Assignment: Look through the data below and extract, unchanged, the lines from the one that contains "Task: Open the three-dot" to the one that contains "Collapse the now", both included.

Source material:
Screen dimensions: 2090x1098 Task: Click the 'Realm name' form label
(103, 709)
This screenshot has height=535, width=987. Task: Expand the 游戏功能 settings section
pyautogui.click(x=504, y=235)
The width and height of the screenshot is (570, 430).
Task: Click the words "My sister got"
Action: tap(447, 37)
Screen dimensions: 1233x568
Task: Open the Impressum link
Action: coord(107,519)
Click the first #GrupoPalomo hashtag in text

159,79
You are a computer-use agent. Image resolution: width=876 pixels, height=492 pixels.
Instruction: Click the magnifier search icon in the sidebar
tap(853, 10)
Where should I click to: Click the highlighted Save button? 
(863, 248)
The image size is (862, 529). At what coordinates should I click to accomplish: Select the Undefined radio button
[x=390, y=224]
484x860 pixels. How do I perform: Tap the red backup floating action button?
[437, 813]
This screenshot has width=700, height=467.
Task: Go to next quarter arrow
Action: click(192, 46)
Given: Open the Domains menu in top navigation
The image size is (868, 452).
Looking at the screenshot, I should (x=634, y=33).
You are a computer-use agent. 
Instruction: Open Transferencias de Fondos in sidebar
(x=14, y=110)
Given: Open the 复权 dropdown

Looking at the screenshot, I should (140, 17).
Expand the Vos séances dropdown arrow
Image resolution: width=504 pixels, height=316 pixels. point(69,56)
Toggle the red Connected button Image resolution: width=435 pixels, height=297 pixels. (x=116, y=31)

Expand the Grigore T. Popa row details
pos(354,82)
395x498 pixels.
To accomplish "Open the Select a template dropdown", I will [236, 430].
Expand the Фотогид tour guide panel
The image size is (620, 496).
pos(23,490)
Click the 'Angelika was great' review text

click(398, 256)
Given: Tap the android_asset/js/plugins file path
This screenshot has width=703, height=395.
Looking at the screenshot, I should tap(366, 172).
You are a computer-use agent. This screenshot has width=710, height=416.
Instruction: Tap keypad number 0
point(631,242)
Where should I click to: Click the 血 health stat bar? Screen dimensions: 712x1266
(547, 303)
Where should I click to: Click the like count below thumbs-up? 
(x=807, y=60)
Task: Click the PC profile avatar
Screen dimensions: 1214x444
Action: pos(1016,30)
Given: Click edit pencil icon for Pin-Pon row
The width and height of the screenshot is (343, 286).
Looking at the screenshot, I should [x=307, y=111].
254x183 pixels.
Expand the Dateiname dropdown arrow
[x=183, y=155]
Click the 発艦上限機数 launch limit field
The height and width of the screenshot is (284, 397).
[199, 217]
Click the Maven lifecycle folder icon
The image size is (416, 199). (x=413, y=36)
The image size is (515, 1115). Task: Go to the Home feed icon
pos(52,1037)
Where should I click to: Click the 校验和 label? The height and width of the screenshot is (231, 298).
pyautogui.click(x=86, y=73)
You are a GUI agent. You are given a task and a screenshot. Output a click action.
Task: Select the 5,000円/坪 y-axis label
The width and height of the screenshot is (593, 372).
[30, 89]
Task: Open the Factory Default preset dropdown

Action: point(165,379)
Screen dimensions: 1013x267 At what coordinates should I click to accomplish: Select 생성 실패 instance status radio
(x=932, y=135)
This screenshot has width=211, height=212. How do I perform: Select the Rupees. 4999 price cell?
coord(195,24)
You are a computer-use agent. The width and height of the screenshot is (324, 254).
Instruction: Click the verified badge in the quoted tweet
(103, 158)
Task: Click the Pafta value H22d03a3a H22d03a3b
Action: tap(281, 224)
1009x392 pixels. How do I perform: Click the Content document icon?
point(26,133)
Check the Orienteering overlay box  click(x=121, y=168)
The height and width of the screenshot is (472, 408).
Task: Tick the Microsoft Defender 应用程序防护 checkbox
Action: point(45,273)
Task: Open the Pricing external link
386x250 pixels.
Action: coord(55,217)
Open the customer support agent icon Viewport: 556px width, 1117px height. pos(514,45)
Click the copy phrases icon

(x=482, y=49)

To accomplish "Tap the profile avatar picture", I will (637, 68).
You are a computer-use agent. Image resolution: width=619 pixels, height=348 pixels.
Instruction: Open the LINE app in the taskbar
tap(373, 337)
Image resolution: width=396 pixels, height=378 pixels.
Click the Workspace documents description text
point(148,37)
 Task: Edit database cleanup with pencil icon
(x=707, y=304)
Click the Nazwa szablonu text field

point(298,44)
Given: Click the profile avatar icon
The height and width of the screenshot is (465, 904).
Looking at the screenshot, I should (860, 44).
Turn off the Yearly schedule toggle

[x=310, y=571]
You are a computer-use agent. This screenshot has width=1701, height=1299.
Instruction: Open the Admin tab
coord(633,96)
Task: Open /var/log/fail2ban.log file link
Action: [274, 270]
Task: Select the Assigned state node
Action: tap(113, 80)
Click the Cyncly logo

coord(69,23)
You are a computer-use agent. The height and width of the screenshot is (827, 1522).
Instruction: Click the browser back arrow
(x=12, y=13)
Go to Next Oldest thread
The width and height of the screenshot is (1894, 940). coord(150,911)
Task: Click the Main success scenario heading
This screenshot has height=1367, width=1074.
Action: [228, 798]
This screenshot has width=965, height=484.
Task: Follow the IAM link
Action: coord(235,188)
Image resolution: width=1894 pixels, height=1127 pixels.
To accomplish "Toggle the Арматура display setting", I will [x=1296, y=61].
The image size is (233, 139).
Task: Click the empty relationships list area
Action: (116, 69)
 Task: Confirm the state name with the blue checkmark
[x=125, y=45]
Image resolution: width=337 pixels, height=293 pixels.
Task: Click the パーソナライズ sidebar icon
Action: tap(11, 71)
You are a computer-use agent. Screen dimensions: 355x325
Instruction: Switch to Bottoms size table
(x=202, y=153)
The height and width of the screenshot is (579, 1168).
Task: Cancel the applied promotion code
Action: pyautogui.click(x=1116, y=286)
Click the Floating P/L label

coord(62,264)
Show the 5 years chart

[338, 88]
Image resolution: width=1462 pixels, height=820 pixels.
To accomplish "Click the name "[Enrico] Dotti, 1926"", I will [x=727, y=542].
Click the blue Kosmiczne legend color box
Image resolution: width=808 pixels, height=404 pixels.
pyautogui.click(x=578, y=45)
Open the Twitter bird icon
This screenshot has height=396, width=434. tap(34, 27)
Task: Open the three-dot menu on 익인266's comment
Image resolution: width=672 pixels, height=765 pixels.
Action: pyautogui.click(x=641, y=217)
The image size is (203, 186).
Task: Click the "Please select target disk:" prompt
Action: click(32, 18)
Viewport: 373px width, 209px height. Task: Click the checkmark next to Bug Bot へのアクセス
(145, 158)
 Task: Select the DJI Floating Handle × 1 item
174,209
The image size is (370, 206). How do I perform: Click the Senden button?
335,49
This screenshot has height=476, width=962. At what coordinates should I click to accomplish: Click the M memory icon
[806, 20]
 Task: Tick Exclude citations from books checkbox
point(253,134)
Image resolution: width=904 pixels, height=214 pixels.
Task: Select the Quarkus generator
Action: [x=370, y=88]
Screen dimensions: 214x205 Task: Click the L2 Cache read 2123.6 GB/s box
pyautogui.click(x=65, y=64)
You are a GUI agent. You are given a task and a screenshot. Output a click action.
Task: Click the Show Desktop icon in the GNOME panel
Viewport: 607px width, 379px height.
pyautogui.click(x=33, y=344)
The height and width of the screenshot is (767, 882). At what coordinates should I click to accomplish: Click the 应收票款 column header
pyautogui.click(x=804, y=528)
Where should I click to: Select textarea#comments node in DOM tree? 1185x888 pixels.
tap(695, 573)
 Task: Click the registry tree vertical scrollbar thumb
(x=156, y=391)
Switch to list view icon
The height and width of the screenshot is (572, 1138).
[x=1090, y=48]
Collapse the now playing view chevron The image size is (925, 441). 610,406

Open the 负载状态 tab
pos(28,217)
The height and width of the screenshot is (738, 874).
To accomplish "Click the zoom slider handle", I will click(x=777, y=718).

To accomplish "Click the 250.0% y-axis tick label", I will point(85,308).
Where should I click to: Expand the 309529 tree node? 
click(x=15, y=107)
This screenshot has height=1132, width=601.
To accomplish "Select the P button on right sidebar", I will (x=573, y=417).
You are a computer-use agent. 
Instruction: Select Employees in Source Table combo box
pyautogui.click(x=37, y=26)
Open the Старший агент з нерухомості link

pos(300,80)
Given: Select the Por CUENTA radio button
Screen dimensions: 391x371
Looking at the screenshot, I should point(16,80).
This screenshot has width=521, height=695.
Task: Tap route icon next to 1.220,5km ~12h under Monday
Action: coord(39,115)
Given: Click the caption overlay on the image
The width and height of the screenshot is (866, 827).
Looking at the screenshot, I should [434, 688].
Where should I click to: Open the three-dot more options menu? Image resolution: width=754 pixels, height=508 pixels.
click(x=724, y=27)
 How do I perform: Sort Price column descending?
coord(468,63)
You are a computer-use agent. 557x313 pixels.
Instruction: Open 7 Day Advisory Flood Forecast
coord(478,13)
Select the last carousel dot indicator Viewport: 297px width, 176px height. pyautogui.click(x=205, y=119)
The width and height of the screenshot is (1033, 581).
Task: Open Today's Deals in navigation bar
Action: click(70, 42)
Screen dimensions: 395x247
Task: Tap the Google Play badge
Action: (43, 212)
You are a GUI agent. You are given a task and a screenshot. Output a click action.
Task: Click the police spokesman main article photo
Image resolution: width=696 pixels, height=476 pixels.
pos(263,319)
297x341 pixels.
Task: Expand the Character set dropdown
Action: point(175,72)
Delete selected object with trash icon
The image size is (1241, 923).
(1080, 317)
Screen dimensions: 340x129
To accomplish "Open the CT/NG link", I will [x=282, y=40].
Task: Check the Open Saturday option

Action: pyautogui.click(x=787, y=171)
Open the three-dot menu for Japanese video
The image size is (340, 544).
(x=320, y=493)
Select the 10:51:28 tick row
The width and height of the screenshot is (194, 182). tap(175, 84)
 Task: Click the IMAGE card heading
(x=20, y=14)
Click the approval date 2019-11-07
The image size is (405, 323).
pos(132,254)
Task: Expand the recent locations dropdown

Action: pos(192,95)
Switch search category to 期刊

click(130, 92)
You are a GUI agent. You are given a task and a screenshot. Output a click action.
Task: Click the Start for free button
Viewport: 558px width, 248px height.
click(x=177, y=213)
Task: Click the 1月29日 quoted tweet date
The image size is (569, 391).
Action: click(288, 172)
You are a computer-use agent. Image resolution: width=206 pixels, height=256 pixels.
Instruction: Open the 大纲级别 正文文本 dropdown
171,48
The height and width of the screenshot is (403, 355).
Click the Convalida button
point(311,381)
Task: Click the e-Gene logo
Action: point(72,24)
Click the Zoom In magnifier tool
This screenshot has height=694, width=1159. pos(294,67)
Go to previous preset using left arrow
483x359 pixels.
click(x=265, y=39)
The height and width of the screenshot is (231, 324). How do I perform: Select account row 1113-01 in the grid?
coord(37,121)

Result of this task:
Task: Open the three-dot menu on 익인266's comment
Image resolution: width=672 pixels, height=765 pixels.
Action: pyautogui.click(x=641, y=217)
The image size is (203, 186).
Task: Click the "Please select target disk:" prompt
Action: click(32, 18)
Viewport: 373px width, 209px height. Task: Click the checkmark next to Bug Bot へのアクセス
(145, 158)
 Task: Select the DJI Floating Handle × 1 item
174,209
The image size is (370, 206). How do I perform: Click the Senden button?
335,49
This screenshot has height=476, width=962. At what coordinates should I click to accomplish: Click the M memory icon
[806, 20]
 Task: Tick Exclude citations from books checkbox
point(253,134)
Image resolution: width=904 pixels, height=214 pixels.
Task: Select the Quarkus generator
Action: [x=370, y=88]
Screen dimensions: 214x205 Task: Click the L2 Cache read 2123.6 GB/s box
pyautogui.click(x=65, y=64)
You are a GUI agent. You are given a task and a screenshot. Output a click action.
Task: Click the Show Desktop icon in the GNOME panel
Viewport: 607px width, 379px height.
pyautogui.click(x=33, y=344)
The height and width of the screenshot is (767, 882). At what coordinates should I click to accomplish: Click the 应收票款 column header
pyautogui.click(x=804, y=528)
Where should I click to: Select textarea#comments node in DOM tree? 1185x888 pixels.
tap(695, 573)
 Task: Click the registry tree vertical scrollbar thumb
(x=156, y=391)
Switch to list view icon
The height and width of the screenshot is (572, 1138).
[x=1090, y=48]
Collapse the now playing view chevron The image size is (925, 441). 610,406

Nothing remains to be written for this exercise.